I’ve been a fan of Rhys Bowen’s for several years, first with her Constable Evan Evans series, then with the delightful Royal Spyness novels, but I hadn’t dipped into her Agatha-award winning historical series featuring Molly Murphy until Rhys’s newest novel, Hush Now, Don’t You Cry, came out early this month. Clearly I waited too long.
This eleventh novel in the story of housemaid turned detective Molly Murphy finds Molly (now Mrs. Daniel Sullivan) newly married just after the turn of the nineteenth century to police inspector Daniel, and ready to enjoy a honeymoon at a guest house at one of the summer “cottages” at Newport, Rhode Island, just past the fashionable season, as guests of the absent construction magnate Alderman Brian Hannan. Hopes of a romantic interlude are quickly dashed when the Hannan family arrives unexpectedly for a command meeting with the Alderman, who is nowhere to be found. Until he is, dead at the bottom of the cliffs below his mansion.
And when new husband Daniel is stricken with pneumonia, it’s Molly who must investigate this intricate family knot and determine not just who killed the patriarch, but another, even darker secret that no member of the family wants to talk about (naturally).

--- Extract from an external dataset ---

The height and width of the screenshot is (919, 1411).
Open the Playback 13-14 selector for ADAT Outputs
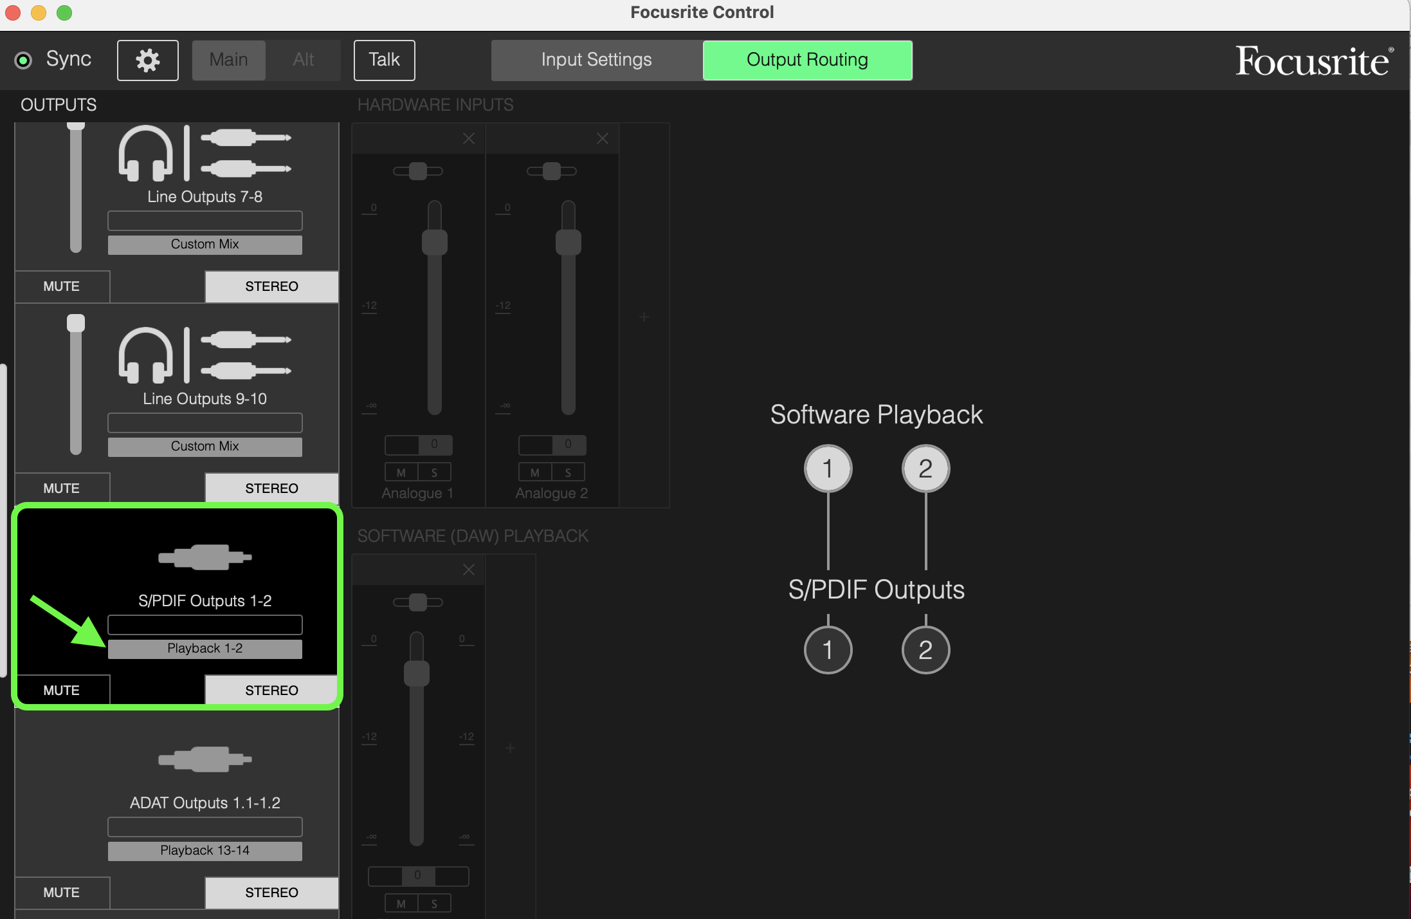tap(205, 850)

Ms. Bowen quickly moves the story away from Tammany Hall New York City politics of that time toward a roasted chestnut of a plot from the past. I won’t say exactly what it is, but it is a testament to her skill that the chestnut is both familiar and fresh at the same time, the exact combination of surprise and inevitability that I look for in a good cozy mystery, and one perfectly in keeping with the pitch-perfect turn-of-the-century tone.
The family members have their usual murky motives, the “cottage” mansion has its haunts and secrets, and all are revealed with the skill of a master craftsman at the top of her game, using a plucky detective at the top of hers. Molly is a delight through and through, with just enough sauce, sass, and manners to win over the Hannan family and Ms. Bowen’s legion of understandably devoted readers.